Bookmarked for later read
"No stronger retrograde force exists in the world. Far from being moribund, Mohammedanism is a militant and proselytizing faith. It has already spread throughout Central Africa, raising fearless warriors at every step; and were it not that Christianity is sheltered in the strong arms of science, the science against which it had vainly struggled, the civilisation of modern Europe might fall, as fell the civilisation of ancient Rome."Wikipedia entry: The River War.
Are you sure cause the Chinese invented everything except for the moslemites who invented everything and everything we have is just the fallout.
I don't get your point.
‘Einstein gives birth to gravity’ makes as much sense.
I am surprised that the name of the late Fr Stanley Jaki did not come up (if it did, I missed it). Fr Jaki was one of the foremost historians of science in the 20th and early 21st century.
Fr Stanley was a Benedictine priest who was born in Hungary. He survived WWII and was able to escape to New Jersey when the commies took over after the war. He earned Ph.D’s in theology and later in physics. His advisor for the physics Ph.D—whose name I can’t remember at the moment—taught at Fordham and went on to share the Nobel Prize in physics. Fr Stanley’s teachers were of the highest caliber.
Fr Jaki himself won the Templeton Prize for advancements in the field of religion, and gave the famed Gifford Lecture Series at the University of Edinburgh in 1975-76. These lectures were published under the title of, “ The Road of Science and the Ways to God.” The book is a challenging read, but indispensable if you are interested in the history of modern science.
An easier introduction to his writings would be through his many essays. The collection, “Numbers Decide and Other Essays” would be good for quant types. My own favorite is a book called, “The Absolute Beneath the Relative.” Also excellent and accessible to the general reader is his autobiography, “A Mind’s Matter.”
Fr Jaki was a lifelong anti communist and used to be published in all the conservative journals such as the old National Review, et al. His thumbnail sketch of the history of modern science is called “The Baby and the Bathwater.” I highly recommend it.
It seems overwhelmingly obvious that Christianity made science possible.

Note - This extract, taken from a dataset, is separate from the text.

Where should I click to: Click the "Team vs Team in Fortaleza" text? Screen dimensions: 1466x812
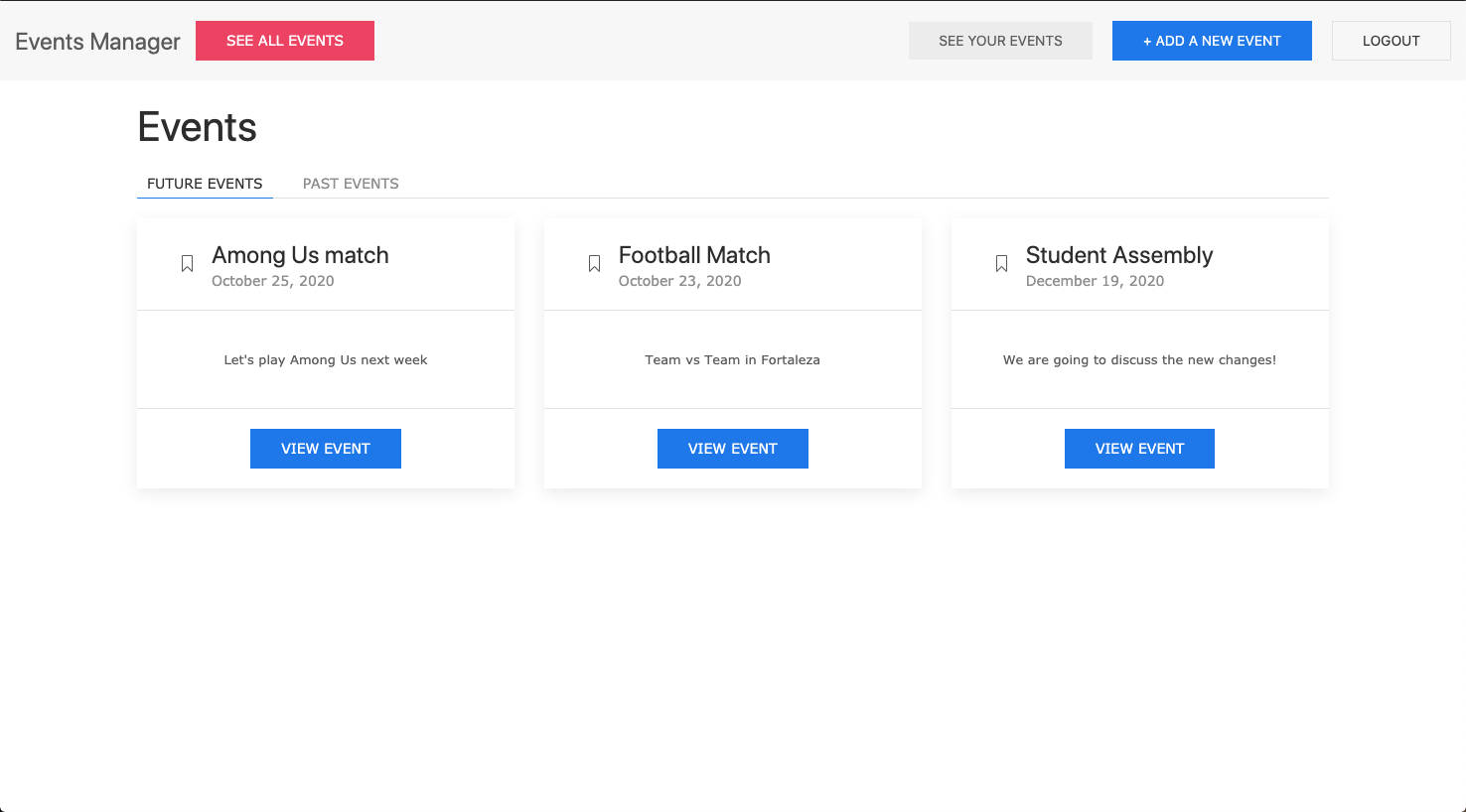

Even medical science was broken free from fatalism by the miraculous.
We don’t have to be sick.
Atheists are unable to explain why the universe is ordered or why observed laws remain consistently in effect.
I think this essay understates Christianity as causation.
Even the classic case of Galileo misses why Galileo refused to recant.
Galileo believed that God made the world in an ordered rational manner and so he was willing to defy the church order.
Jesus’ advice in John 8 about the truth setting us free established an intellectual paradigm that allows us to resist the normative practice of propaganda that continues to dominate us today.
Secular scientist ought to be grateful for science.
If atheist Chinese scientists in 2013 can come up with valid, peer-reviewed scientific papers today, then science isn’t dependent on Christianity.
The entirety of the original post is mere trumpet-blowing. You might as well argue that without the fire making skills of the pagan caveman, modern science would not have been possible.